Afterwards they spent some time in Cafe Gambrinus, trying to sum up their impressions.
‘Not much in the way of lines to follow up yet,’ said Reinhart. ‘Or what do you think? Damn and blast.’
‘No, not a lot,’ said Moreno. ‘Although it does seem as if he had a date with his murderer out at Dikken. Even if he didn’t really know what was going to happen. The odd thing is that he sat in the restaurant by himself, waiting. Assuming we can trust what Jung and Rooth say, that is. That could suggest that the person he was waiting for didn’t turn up according to plan.’
‘Possibly,’ said Reinhart ‘But it could have happened much more straightforwardly, we mustn’t forget that.’
‘What do you mean?’ said Moreno, taking a sip of her mulled wine.
‘A no-frills robbery,’ said Reinhart. ‘A junkie with a hammer who thought he could do with a bit of cash. The victim’s pockets were emptied, even his fags and keys were nicked – that ought to tell us something.’
Moreno nodded.
‘Do you think that’s what happened?’ she asked.

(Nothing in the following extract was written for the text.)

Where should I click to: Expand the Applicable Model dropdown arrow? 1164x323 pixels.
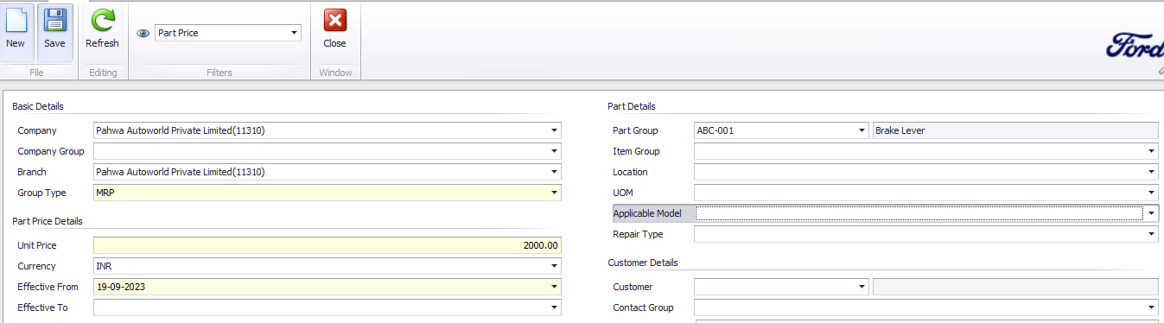point(1151,213)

‘Maybe, maybe not,’ said Reinhart. ‘Besides, it doesn’t need to have been the same person – the one who killed him and the one who went through his pockets, that is. The character who rang to report finding the body didn’t exactly give the impression of being a blue-eyed innocent, did he?’
‘Hardly,’ said Moreno. ‘But in any case, I’m inclined to think it wasn’t just a case of a mugging that went wrong. I reckon there’s more to it than that – but whether or not I think that because of who the victim was, I don’t know . . . I suppose it’s a bit warped to think along those lines.’
‘A lot of thinking is warped when you look closely at it,’ said Reinhart. ‘Intuition and prejudice smell pretty much alike in fact. But we can start off with this, no matter what.’
He took out the well-thumbed address book Marlene Frey had lent them – on condition they returned it as soon as they had copied it.